Sebagai perusahaan yang bergerak di bidang properti, kata dia, Bumi Pundi Karsa memiliki komitmen untuk menghadirkan hunian yang layak sekaligus mendukung program strategis nasional di sektor perumahan.
“Kami sebagai pelaku usaha tentu siap bersinergi dan berkolaborasi dengan pemerintah. Kebetulan usaha kami bergerak di bidang properti, sehingga fokus kami adalah mendukung penyediaan perumahan bagi masyarakat,” kata calon Ketua DPD REI Sulawesi Selatan ini.
H. Badris menjelaskan pembangunan perumahan harus dilakukan secara berkelanjutan dengan memperhatikan keseimbangan antara pembangunan rumah subsidi dan rumah komersial.
Menurutnya, pola tersebut tidak hanya memperluas akses masyarakat terhadap hunian layak, tetapi juga menjaga keberlangsungan usaha para pengembang.
“Harapannya semakin banyak masyarakat yang belum memiliki rumah bisa mendapatkan hunian yang layak. Di sisi lain, tetap ada porsi rumah komersial, misalnya komposisi 70 persen rumah subsidi dan 30 persen rumah komersial, sehingga pengembang juga dapat menjaga keberlanjutan usahanya,” jelasnya.
Ia menilai Kalimantan Utara memiliki prospek yang sangat menjanjikan bagi investasi properti. Sebagai provinsi yang terus berkembang, kebutuhan akan perumahan diperkirakan meningkat seiring bertambahnya jumlah aparatur sipil negara, tenaga kerja, serta masuknya investasi baru.
H. Badris optimistis sinergi antara pemerintah, APINDO, dan sektor swasta akan mempercepat realisasi Program 3 Juta Rumah sekaligus memberikan dampak positif terhadap pertumbuhan ekonomi daerah.

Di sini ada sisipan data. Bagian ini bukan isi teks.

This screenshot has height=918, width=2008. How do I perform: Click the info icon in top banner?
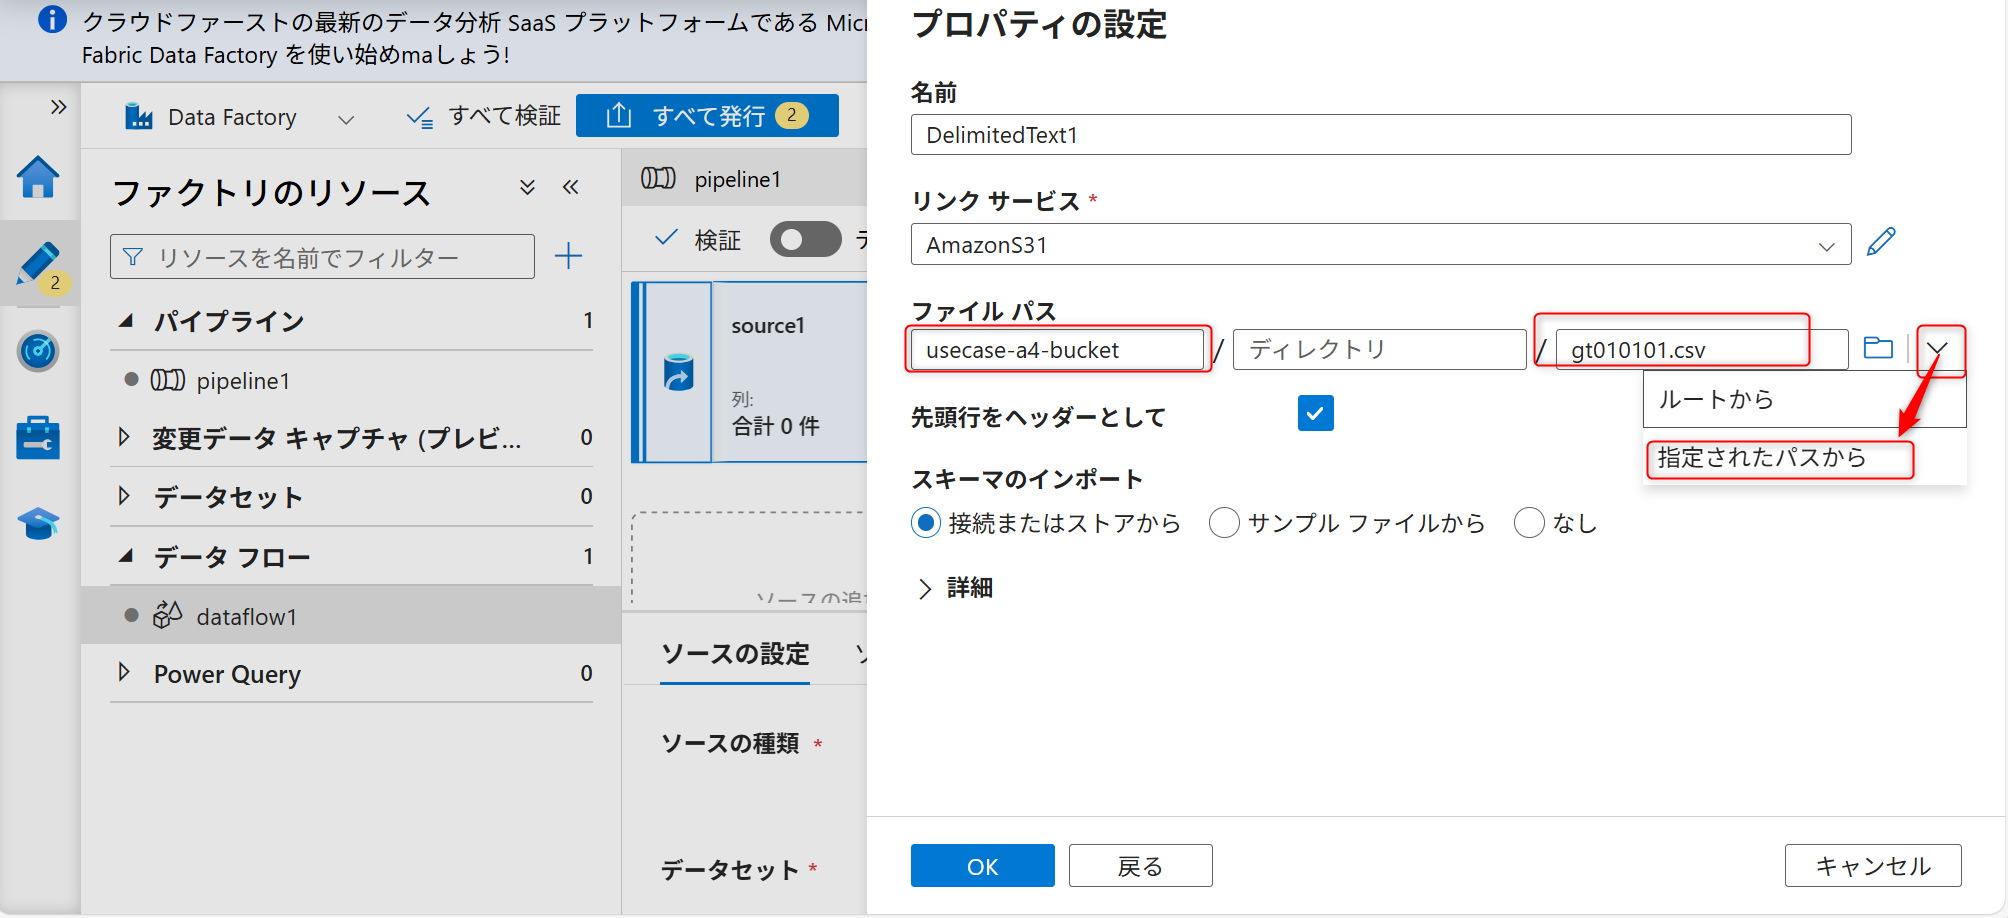point(51,20)
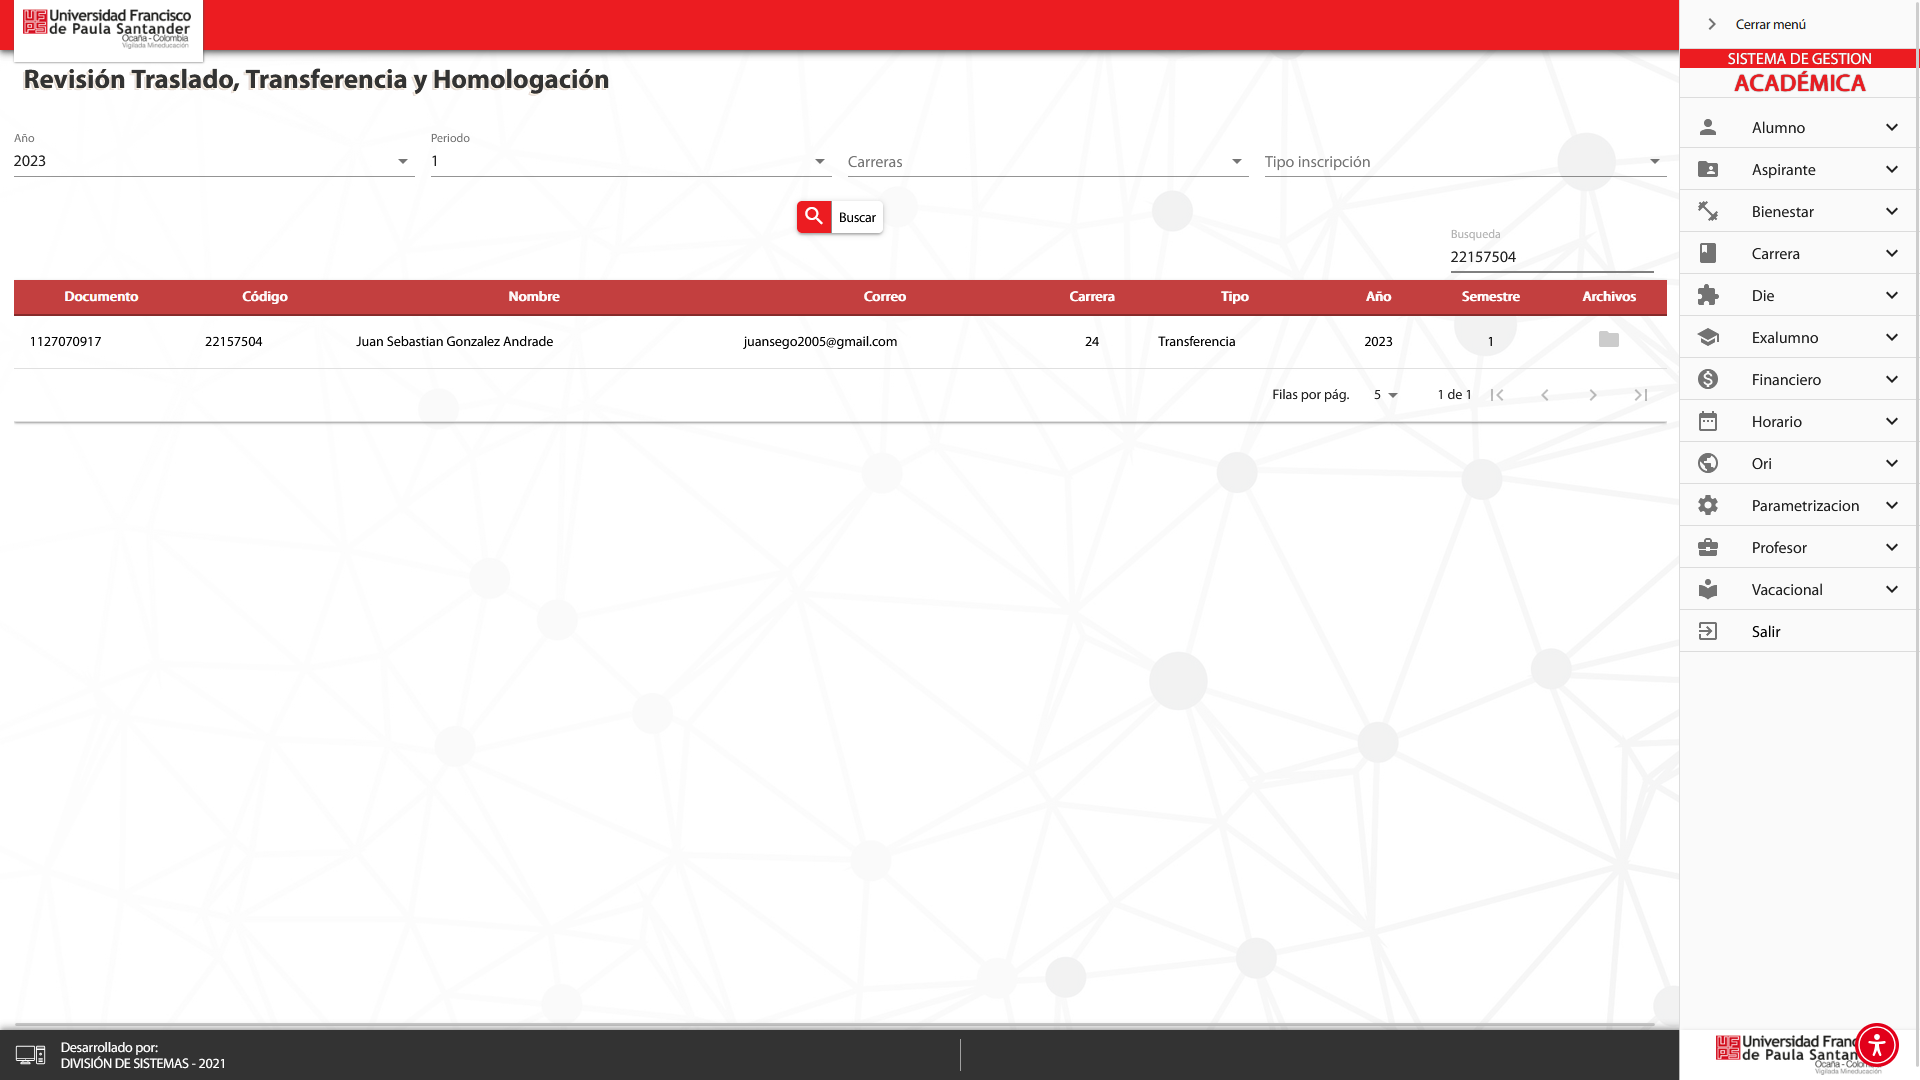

Sebelumnya, Gubernur Kalimantan Utara Zainal A. Paliwang mengajak para pengusaha APINDO memanfaatkan berbagai peluang investasi di provinsi tersebut.
Pemerintah Provinsi Kalimantan Utara menawarkan investasi di sektor perikanan, pertanian, perkebunan, pariwisata, perumahan, hingga Kawasan Industri Hijau Indonesia (KIHI), dengan komitmen memberikan kemudahan perizinan serta jaminan keamanan bagi investor.
Bagi Bumi Pundi Karsa Group, kebijakan tersebut menjadi sinyal positif yang membuka peluang kolaborasi lebih luas antara pemerintah dan pengembang dalam mempercepat pembangunan perumahan sekaligus mendukung pemerataan pembangunan di Kalimantan Utara.